Is Service-Oriented Architecture the latest trap for unsuspecting CIOs?

Type the words "Service-Oriented Architecture" in Google and you'll be inundated with white papers and overviews from a myriad of ICT consultants all around the globe. To the casual reader it doesn't sound half-bad. The documentation has an academic intensity to it. It's full of promises like "application integration", "data rationalization" and "business service enablement". Surely only a Luddite would fail to appreciate the beauty of this answer to our IT prayers?

Yet something in my bones tingles whenever I hear SOA mentioned. When I read the material my BS antenna goes on high alert. To cap it all off, no one seems capable of explaining to me exactly how I can get it and how much it might cost.

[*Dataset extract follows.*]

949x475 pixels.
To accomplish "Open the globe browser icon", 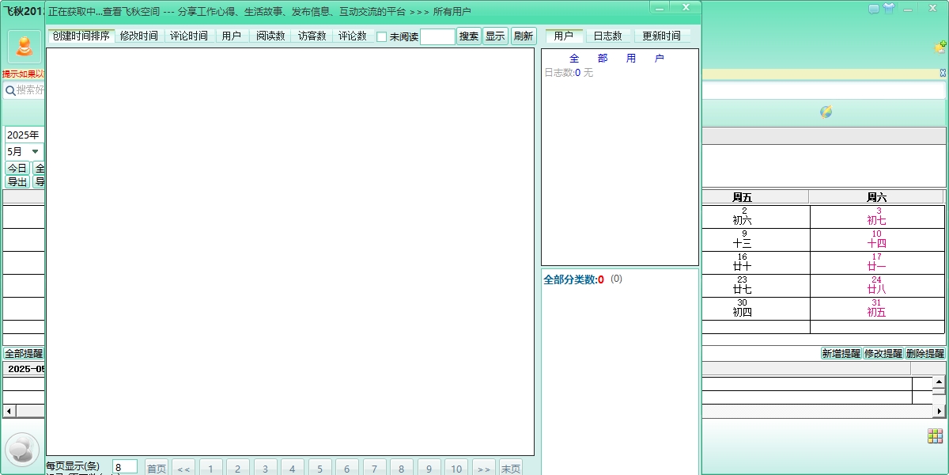I will (826, 112).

The real giveaway for me is the literature. Let's start with a definition of Service-Oriented Architecture. This one is from IBM, which describes SOA as "an -application architecture within which all functions are defined as independent services with well-defined invokable interfaces, which can be called in defined sequences to form business processes". Come again! What on earth does that mean?

SOA-related literature is also interspersed with sexy business words like agility, alignment and integration, and acronyms like J2EE, CORBA, SOAP and UDDI. If these don't impress you, then you'll be battered by the analyst projections, which all highlight how the technology is catching on and warns users of the dangers of missing out. Then there are the diagrams. After 25 years in ICT, I've learned that there's always something fishy going on when the diagrams have arrows going in every direction.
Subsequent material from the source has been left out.